* Start Supplied entries *

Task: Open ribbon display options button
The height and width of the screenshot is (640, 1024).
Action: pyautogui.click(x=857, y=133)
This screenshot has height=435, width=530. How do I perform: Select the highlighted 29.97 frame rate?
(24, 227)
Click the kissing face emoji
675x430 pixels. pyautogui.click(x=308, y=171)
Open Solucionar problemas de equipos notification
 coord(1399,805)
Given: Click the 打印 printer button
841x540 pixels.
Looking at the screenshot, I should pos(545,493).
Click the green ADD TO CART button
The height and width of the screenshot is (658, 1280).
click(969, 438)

* End Supplied entries *

Reproduce the listing above with "emoji" replaced by "icon", changing nothing else.

Task: Open ribbon display options button
The height and width of the screenshot is (640, 1024).
Action: pyautogui.click(x=857, y=133)
This screenshot has height=435, width=530. How do I perform: Select the highlighted 29.97 frame rate?
(24, 227)
Click the kissing face icon
675x430 pixels. pyautogui.click(x=308, y=171)
Open Solucionar problemas de equipos notification
 coord(1399,805)
Given: Click the 打印 printer button
841x540 pixels.
Looking at the screenshot, I should pos(545,493).
Click the green ADD TO CART button
The height and width of the screenshot is (658, 1280).
click(969, 438)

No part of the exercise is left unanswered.